#### EXERCISE TASKS:
(a) List the usernames of everyone who posted in the dog breeders thread.
(b) Repeat the dog breeders thread word for word from "## Joe05785 (Mar" to "that's just me.".

--- start EXTRACT ---

# dog breeders



## itsallgood (Mar 14, 2007)

I am looking for a black lab pup that I would like to be around the 75 - 85 lb range with a good temperment and strong hunting background and of course certified hips and eyes. I know there are a lot of good dogs out there but wanted to see what others had to say of breeders that have dealt with and or know of


----------



## Joe05785 (Mar 12, 2007)

I dont know how far you are willing to travel or have a dog sent from but my black male came from Eichhorn Kennels in Colorado. They really run a superb operation out there. There dogs are all bred from great lines. I have been extremely happy with my pup from them and would not hesitate to go back to them for another pup. Here is the website and if you have any other questions about them feel free to contact me.

http://www.eichhornkennels.com/default.asp


----------



## hunter9494 (Jan 21, 2007)

why do you want a 75-85 lb. dog? the bigger they are, for the most part, the shorter their life span and the reduced mobility. size would be my last consideration, but that's just me.

--- end EXTRACT ---
--- start GIVEN DATA ---

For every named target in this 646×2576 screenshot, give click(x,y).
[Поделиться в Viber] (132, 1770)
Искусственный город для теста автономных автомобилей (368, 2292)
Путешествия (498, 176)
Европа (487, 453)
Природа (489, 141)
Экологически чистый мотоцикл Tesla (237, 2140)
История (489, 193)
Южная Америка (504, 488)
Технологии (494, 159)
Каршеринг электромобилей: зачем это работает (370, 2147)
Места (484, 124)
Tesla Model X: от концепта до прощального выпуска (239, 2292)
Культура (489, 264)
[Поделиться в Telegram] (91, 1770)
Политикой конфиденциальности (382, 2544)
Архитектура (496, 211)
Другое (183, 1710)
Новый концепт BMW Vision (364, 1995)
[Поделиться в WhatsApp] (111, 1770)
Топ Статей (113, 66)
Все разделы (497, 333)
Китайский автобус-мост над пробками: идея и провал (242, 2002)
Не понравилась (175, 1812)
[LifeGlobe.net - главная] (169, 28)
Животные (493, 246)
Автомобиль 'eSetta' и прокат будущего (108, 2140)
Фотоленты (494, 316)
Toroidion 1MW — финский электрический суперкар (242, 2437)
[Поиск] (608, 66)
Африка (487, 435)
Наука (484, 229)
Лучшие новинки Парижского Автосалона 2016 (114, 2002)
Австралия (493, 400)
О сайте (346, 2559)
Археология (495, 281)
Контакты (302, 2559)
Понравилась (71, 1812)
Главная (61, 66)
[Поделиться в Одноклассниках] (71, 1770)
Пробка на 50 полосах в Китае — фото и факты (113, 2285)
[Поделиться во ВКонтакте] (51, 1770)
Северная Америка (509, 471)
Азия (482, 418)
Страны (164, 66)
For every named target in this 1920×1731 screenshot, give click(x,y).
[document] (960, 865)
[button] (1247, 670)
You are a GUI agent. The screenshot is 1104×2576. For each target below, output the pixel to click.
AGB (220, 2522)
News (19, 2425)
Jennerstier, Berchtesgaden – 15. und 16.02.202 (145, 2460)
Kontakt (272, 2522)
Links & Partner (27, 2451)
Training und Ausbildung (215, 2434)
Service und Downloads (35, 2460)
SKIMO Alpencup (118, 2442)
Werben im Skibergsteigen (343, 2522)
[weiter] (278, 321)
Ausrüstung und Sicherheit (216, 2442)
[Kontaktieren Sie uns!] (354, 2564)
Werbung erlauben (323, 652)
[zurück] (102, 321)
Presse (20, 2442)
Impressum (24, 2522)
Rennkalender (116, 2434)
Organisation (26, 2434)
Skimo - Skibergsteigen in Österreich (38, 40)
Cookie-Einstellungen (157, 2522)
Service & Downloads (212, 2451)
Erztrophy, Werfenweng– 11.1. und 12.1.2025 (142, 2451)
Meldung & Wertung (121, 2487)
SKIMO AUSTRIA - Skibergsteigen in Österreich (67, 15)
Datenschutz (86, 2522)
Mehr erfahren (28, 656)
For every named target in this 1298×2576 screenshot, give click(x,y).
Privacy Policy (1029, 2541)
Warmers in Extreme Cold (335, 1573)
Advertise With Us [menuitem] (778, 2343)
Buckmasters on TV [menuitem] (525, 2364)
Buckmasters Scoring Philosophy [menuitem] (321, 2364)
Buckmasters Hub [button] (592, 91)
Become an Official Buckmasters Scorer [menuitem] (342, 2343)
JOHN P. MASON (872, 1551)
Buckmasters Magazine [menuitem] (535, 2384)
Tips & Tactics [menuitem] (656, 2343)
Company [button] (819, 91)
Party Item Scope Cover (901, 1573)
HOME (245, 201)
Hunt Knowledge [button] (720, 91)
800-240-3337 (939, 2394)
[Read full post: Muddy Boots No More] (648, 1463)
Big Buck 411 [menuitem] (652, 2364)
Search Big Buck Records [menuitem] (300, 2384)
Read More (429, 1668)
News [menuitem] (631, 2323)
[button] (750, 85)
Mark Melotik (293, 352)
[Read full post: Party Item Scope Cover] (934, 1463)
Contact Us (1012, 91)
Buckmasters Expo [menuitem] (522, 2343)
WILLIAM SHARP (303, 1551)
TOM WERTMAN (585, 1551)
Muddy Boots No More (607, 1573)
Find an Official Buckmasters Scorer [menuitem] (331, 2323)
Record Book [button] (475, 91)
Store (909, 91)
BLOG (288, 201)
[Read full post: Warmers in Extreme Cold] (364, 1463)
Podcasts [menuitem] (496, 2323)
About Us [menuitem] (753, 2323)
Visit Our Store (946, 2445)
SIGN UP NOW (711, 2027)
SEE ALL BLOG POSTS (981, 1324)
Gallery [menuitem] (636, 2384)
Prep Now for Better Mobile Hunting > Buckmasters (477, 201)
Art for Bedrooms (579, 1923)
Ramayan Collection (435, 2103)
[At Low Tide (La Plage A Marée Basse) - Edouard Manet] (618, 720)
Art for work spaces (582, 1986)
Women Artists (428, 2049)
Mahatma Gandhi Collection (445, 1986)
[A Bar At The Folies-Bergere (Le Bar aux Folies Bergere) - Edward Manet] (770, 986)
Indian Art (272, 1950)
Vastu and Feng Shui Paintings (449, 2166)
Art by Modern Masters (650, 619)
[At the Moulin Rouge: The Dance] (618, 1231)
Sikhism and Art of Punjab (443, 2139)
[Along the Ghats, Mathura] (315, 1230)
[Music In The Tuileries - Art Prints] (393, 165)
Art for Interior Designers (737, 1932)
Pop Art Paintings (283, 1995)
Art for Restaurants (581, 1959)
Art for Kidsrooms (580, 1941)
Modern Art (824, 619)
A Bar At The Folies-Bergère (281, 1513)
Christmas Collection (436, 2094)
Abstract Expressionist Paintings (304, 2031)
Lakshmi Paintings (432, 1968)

--- end GIVEN DATA ---

#### OUTPUTS IN ORDER:
(a) itsallgood, Joe05785, hunter9494

(b)
## Joe05785 (Mar 12, 2007)

I dont know how far you are willing to travel or have a dog sent from but my black male came from Eichhorn Kennels in Colorado. They really run a superb operation out there. There dogs are all bred from great lines. I have been extremely happy with my pup from them and would not hesitate to go back to them for another pup. Here is the website and if you have any other questions about them feel free to contact me.

http://www.eichhornkennels.com/default.asp


----------



## hunter9494 (Jan 21, 2007)

why do you want a 75-85 lb. dog? the bigger they are, for the most part, the shorter their life span and the reduced mobility. size would be my last consideration, but that's just me.